## Task requirements
Count the lines in the entries that contain "want", matching case exactly. Reply with the number alone.

## Data for analysis
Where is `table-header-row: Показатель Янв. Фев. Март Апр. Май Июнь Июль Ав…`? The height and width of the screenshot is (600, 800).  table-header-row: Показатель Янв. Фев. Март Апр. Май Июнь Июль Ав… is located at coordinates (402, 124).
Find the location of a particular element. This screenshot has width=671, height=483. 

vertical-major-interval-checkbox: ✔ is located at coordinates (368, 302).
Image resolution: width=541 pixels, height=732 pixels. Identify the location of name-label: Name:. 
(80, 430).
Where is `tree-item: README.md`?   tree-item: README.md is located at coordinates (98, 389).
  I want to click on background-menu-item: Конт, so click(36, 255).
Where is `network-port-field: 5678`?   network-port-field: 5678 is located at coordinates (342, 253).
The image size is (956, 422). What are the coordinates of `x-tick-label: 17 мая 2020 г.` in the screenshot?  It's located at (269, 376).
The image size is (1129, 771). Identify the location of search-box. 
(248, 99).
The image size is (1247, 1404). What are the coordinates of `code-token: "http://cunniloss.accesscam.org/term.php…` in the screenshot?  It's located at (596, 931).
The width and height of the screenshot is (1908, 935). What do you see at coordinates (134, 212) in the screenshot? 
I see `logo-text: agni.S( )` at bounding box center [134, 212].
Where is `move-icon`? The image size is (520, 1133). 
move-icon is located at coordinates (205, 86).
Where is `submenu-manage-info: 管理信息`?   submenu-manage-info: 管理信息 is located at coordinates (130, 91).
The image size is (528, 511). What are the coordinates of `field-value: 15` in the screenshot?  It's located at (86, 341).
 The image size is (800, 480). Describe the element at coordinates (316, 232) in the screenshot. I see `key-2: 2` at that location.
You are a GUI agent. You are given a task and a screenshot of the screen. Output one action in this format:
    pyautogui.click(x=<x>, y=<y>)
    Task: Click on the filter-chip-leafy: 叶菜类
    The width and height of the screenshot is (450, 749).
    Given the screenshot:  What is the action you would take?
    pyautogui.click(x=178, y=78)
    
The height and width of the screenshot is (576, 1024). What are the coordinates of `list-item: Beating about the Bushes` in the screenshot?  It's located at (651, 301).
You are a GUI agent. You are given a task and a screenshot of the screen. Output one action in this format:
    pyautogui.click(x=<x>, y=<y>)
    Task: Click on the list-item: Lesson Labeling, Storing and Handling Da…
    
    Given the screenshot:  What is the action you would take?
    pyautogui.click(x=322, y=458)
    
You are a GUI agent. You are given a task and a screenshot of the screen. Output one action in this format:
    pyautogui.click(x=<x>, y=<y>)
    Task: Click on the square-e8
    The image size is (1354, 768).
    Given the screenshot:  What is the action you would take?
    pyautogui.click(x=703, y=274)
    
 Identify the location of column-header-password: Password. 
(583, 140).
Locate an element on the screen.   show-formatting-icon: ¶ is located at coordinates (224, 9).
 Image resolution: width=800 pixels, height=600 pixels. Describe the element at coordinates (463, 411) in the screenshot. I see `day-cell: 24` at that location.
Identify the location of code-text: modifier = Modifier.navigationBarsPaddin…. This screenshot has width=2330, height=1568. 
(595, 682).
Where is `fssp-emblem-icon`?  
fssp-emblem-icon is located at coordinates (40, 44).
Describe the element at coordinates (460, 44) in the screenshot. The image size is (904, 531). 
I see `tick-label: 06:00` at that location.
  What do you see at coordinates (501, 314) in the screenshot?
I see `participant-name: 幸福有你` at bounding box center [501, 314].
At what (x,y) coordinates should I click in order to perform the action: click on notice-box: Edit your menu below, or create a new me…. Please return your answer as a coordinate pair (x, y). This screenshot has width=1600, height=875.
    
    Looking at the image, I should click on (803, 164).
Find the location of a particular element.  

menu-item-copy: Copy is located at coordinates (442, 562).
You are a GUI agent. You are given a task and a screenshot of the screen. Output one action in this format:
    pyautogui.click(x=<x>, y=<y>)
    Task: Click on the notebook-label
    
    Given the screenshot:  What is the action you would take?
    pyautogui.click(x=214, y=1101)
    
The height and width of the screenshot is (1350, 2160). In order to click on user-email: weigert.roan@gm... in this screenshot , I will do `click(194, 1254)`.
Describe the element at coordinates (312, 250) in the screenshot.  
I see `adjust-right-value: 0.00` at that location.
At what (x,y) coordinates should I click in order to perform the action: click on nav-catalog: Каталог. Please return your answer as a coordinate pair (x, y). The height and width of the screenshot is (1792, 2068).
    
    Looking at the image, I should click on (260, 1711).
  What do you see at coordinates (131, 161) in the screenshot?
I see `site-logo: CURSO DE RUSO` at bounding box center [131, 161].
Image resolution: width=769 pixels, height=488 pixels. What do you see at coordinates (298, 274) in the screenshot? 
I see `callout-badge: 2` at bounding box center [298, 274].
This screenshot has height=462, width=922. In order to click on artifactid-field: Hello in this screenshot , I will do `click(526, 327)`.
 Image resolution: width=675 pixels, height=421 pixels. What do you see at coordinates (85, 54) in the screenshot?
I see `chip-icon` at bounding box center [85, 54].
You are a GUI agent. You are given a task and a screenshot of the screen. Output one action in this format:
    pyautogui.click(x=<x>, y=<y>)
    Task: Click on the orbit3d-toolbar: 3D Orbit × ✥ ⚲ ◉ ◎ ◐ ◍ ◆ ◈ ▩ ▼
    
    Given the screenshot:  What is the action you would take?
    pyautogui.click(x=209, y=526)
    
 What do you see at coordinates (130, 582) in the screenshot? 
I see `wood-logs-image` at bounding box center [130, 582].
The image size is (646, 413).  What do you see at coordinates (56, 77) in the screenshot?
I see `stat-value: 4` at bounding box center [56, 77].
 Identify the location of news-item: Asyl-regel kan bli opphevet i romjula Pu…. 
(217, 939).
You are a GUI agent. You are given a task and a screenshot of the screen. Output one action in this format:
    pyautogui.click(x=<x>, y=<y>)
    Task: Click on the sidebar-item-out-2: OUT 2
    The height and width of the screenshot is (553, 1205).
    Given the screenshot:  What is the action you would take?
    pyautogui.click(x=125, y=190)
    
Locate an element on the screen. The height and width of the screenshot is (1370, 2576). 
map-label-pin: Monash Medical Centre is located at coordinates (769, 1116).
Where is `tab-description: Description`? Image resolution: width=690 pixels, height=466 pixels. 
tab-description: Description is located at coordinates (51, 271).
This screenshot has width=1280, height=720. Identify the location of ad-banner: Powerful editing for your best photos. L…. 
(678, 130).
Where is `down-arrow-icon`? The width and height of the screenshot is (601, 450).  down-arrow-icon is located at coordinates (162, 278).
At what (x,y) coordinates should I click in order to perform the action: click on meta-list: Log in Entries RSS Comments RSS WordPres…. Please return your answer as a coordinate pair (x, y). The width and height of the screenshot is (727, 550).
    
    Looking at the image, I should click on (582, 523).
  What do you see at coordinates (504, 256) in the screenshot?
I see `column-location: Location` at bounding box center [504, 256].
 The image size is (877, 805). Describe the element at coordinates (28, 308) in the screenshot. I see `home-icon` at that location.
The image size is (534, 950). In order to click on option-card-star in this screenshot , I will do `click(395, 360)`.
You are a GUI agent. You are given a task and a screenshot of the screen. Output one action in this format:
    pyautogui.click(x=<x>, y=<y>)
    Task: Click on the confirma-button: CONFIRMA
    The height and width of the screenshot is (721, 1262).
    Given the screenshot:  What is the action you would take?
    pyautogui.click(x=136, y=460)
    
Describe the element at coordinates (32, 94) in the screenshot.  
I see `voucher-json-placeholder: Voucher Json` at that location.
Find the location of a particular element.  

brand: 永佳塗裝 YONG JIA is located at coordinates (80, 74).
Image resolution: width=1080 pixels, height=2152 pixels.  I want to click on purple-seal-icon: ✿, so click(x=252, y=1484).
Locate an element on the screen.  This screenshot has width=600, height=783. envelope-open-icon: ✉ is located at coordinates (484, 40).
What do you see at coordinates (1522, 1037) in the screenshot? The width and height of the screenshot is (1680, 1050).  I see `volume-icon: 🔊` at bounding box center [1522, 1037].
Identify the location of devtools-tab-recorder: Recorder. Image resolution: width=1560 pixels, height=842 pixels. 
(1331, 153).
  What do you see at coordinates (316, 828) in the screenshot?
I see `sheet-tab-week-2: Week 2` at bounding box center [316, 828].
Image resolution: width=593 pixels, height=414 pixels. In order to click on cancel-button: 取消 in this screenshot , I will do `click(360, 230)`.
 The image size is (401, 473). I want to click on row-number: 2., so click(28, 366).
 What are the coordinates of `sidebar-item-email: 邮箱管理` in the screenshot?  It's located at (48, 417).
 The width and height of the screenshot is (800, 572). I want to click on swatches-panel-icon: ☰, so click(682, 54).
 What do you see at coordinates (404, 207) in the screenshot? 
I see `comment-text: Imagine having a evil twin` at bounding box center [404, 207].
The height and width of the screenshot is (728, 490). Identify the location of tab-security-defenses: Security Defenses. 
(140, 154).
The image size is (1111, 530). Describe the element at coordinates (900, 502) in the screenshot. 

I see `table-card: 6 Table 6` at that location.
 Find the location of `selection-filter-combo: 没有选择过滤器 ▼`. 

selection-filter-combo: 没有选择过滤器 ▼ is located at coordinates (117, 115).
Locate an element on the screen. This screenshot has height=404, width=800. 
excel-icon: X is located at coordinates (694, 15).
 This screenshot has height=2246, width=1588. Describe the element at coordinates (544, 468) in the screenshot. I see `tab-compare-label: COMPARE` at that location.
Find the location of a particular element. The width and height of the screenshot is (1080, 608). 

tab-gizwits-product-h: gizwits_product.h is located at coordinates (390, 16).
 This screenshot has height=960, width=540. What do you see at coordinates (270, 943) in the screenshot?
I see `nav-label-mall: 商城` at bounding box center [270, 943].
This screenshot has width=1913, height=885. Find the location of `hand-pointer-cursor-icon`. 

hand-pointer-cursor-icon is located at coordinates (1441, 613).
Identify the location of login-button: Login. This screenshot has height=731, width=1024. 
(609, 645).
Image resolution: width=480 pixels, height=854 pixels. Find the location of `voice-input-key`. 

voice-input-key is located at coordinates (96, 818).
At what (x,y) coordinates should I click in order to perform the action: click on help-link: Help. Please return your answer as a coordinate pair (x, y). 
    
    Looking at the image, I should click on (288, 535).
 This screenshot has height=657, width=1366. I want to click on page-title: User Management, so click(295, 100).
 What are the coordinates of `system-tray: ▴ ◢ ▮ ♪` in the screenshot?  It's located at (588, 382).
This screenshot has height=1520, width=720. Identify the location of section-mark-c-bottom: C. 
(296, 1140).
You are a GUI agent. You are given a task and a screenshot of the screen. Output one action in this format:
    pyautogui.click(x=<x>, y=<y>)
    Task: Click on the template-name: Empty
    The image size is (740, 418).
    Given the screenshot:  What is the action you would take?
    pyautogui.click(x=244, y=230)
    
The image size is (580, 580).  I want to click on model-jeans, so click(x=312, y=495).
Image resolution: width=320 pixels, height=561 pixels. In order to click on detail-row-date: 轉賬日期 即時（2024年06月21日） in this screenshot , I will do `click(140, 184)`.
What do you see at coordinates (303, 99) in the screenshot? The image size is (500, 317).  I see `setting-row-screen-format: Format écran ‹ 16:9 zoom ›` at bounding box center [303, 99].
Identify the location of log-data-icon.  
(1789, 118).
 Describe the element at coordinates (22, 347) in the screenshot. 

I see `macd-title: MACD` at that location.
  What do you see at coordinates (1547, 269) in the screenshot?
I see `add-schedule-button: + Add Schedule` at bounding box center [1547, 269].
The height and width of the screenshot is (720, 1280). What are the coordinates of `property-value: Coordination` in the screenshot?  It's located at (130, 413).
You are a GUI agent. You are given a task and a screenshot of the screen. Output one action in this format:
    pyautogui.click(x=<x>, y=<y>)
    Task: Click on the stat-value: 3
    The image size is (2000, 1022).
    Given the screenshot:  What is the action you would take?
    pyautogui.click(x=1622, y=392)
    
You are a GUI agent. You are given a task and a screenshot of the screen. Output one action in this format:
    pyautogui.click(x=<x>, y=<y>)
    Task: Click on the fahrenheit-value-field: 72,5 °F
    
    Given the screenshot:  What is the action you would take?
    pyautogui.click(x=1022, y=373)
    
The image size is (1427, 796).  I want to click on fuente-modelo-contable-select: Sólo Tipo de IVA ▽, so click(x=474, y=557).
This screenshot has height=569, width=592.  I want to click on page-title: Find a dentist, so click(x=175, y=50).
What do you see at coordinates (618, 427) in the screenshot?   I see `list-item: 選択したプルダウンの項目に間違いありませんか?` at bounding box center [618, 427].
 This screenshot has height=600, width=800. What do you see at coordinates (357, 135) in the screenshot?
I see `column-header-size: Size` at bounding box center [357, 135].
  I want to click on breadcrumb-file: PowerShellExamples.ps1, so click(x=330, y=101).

## Result
9